With a story so potent and so clearly laid out, Branstetter says that inaction is not an option.
At a recent CMU event in Silicon Valley, Branstetter spoke about the importance of viewing the coming wave of disruptive technology—the “Fourth Industrial Revolution” as many call it—through the lens of economic history. To him, the biggest concern stemming from automation is not mass unemployment, but rather an explosion in inequality.
“Our less educated fellow citizens have seen their real incomes fall since the early 70s, and what many would regard a middle-class standard of living is increasingly out of reach,” said Branstetter. “The past half century of technological progress has had a pronounced skill bias, and the best labor economists predict that the next wave of disruptive innovation will bring more of the same, furthering the growth of inequality that has placed such a strain on our national politics.”
Moving forward, the team hopes to partner with the U.S. Census Bureau to access the agency’s data.

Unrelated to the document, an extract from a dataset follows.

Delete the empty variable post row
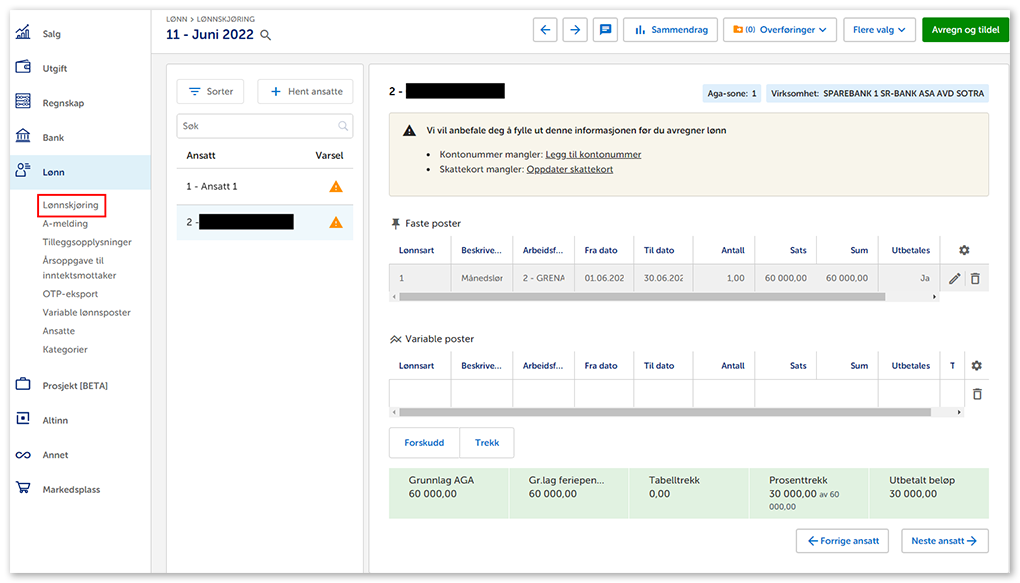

For example, census data would allow the researchers to link AI invention to labor demand at the enterprise level. That analysis would enable estimates of the direct impact of AI on labor demand and wages.
A major aim of the Center of the Future of Work is to create policy innovations that will make the gains of automation more widely shared. Already, Branstetter and his colleagues are generating insights that could very well change the course of policy decisions and proactively help the populations most vulnerable to automation.